In a post about ways that we can use publishing data, I briefly noted the steep decline in sales of mass-market paperbacks between 2010 and 2012, the latest year for which data is currently available. The likely culprit for the decline: rising sales of eBooks.
This claim led me to ask if the growing number of formats is a problem or an opportunity for publishers. I don’t usually put aside workflow challenges, but I was interested in figuring out if the rapid rise of eBooks was a net benefit or a net drain for U.S. publishers.
So, I used the Bookstats database to better understand dollar and unit sales for hardcover, softcover, mass-market and eBook formats between 2010 and 2012. During that time, dollar and unit sales of all three physical formats declined. The growth in revenues from eBook sales more than offset those declines, even as the total unit sales dropped by 6.8%.
The shifts in sales for print formats were not trivial. Revenues from hardcover sales dropped $500.5 million (6.9%). Softcover sales fell $688.6 million (9.6%), while mass-market revenues declined by $780.7 million (48.0%) Ebook sales increased $2.35 billion, more than offsetting the combined $1.97 billion drop in physical sales.
The falloffs in unit sales were more significant. Hardcover sales dropped 8.3%, softcover fell 21.5% and mass-market unit sales declined 47.0%. Although eBook unit sales rose by 269% between 2010 and 2012, to 473 million units, the increase was not enough to offset the drop in physical sales. The number of titles sold contracted by 6.8%.
The average revenue received for a book actually increased by almost 10% during this time. Publisher prices (that’s how Bookstats tracks revenues) rose by 8.0% for hardcover books and 15.3% for softcover formats.
Prices for mass-market titles fell slightly (2.0%), but the average revenue for publishers from mass-market formats was $3.90 in 2012. By comparison, eBook unit revenues were $7.21, $0.37 a unit higher than paperback and second only to hardcover books in terms of revenues per unit.
The database doesn’t report costs, so we can’t accurately estimate margins, but intuitively we know that the incremental cost of producing and selling an eBook is much lower than is the case for any mix of physical formats. At least in this three-year window, then, more formats meant more profits, even as total unit sales declined.

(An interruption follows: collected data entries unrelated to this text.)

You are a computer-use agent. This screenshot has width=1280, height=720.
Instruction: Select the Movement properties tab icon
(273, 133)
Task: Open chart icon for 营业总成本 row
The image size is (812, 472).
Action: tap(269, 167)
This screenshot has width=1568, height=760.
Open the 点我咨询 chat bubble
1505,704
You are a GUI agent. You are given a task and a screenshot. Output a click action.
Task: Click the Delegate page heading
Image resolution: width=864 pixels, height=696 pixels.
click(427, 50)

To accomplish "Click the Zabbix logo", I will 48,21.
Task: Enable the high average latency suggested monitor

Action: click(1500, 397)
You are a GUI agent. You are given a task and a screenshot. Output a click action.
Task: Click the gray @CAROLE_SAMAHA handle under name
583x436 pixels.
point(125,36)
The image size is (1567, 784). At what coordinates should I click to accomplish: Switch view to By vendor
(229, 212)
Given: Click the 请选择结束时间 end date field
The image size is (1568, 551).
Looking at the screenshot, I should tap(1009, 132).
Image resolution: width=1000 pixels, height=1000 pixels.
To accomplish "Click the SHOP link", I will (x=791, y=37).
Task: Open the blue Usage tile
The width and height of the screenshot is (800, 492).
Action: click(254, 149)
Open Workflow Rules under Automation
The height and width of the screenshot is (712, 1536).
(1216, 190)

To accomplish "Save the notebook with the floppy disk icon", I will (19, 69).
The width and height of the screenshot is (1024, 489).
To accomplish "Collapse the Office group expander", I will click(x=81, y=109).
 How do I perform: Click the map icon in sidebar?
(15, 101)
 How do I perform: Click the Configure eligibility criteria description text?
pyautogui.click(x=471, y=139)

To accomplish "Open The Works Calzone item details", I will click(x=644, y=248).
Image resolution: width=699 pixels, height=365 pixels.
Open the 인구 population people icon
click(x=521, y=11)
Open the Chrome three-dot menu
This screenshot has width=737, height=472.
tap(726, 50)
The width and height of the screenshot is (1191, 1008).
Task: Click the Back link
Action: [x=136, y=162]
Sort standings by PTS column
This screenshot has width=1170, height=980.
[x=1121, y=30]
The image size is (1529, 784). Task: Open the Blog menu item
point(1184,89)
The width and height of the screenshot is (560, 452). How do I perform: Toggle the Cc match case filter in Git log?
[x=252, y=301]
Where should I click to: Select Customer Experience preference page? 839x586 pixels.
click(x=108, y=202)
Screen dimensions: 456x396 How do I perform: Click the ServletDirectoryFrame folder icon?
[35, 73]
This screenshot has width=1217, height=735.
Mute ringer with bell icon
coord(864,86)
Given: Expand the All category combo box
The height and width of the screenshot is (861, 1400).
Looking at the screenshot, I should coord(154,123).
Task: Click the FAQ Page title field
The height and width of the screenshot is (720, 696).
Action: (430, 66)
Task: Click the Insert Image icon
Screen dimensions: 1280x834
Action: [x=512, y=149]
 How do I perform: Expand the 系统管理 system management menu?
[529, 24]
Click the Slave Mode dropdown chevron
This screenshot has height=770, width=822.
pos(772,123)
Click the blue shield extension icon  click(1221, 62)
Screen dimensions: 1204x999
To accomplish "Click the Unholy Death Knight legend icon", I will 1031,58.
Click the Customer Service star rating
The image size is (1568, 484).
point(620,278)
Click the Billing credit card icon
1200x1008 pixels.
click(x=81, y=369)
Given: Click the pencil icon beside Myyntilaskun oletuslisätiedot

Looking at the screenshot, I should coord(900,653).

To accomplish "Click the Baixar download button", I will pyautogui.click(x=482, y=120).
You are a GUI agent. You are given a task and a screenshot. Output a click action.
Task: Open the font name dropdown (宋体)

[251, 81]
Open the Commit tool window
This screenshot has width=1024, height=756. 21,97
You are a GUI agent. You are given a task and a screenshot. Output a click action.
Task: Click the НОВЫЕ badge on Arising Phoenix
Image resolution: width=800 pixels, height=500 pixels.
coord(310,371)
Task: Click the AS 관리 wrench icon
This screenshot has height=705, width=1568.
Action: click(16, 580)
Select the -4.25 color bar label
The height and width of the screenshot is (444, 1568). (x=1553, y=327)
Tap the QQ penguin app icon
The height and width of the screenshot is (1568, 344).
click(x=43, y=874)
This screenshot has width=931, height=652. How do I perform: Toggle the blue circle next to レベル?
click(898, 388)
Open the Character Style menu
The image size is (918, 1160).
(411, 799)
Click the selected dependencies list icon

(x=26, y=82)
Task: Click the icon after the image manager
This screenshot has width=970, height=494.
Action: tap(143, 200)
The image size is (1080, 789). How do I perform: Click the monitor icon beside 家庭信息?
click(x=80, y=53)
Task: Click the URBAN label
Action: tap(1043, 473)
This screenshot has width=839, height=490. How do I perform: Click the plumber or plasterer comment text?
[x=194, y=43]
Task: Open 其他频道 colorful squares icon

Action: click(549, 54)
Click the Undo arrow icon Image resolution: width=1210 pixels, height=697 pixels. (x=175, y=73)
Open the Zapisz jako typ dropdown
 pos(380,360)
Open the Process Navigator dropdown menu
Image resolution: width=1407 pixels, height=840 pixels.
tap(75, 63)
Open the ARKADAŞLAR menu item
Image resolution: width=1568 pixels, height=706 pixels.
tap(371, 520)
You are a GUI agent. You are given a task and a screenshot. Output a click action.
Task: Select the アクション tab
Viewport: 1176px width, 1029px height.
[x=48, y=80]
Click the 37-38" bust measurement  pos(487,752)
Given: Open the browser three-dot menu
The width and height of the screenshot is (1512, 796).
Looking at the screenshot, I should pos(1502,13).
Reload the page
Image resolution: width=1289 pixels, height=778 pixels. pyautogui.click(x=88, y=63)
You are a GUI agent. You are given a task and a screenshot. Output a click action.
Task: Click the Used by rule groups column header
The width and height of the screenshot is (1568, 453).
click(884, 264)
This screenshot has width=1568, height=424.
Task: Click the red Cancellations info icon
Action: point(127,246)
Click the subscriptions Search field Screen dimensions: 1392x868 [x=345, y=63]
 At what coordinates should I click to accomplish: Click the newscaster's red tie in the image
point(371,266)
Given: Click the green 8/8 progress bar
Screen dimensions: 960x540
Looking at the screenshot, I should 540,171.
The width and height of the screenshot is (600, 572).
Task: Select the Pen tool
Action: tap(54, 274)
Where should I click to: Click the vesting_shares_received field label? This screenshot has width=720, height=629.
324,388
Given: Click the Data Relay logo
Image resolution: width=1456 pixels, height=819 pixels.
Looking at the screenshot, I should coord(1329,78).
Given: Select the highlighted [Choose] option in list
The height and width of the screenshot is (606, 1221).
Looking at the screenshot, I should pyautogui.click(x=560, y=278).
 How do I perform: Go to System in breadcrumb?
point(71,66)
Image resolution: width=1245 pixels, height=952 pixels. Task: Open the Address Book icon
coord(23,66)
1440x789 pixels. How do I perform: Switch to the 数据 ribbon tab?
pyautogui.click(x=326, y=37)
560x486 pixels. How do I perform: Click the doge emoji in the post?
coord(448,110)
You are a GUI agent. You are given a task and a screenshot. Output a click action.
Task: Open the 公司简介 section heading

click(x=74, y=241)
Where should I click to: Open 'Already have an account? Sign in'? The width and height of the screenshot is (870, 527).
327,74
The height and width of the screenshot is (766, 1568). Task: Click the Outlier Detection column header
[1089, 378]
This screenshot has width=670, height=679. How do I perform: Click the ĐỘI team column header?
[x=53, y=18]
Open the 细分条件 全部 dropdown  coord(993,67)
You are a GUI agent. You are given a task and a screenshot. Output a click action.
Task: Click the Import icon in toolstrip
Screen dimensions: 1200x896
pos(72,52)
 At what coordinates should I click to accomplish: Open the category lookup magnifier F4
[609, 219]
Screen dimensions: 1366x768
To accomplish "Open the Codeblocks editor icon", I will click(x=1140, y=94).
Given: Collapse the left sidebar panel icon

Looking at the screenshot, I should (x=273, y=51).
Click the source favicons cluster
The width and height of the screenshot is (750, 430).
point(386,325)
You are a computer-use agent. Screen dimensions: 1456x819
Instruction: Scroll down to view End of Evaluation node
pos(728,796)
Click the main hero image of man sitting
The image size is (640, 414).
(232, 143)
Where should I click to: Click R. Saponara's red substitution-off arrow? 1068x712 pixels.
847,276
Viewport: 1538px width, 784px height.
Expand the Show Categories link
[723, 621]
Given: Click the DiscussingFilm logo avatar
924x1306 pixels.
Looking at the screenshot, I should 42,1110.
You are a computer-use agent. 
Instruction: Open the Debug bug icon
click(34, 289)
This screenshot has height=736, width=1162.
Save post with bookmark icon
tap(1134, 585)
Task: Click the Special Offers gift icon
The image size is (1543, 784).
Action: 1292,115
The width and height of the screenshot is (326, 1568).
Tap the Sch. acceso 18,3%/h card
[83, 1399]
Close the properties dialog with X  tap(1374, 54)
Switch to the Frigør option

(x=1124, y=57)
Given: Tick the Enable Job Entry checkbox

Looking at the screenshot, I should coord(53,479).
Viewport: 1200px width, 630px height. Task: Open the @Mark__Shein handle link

I don’t want to minimize the concern all publishers and authors should have with a contracting market for reading. A reasonable argument could be made that the increases in unit revenue from hardcover and softcover formats is coming at the expense of overall demand for books. Ultimately, that could be a bad tradeoff for publishing.
But the near-term impact of a shift in formats appears to be a more robust picture for revenue and profits. Now is a good time for publishers to ask themselves what they can do to productively invest this bit of windfall.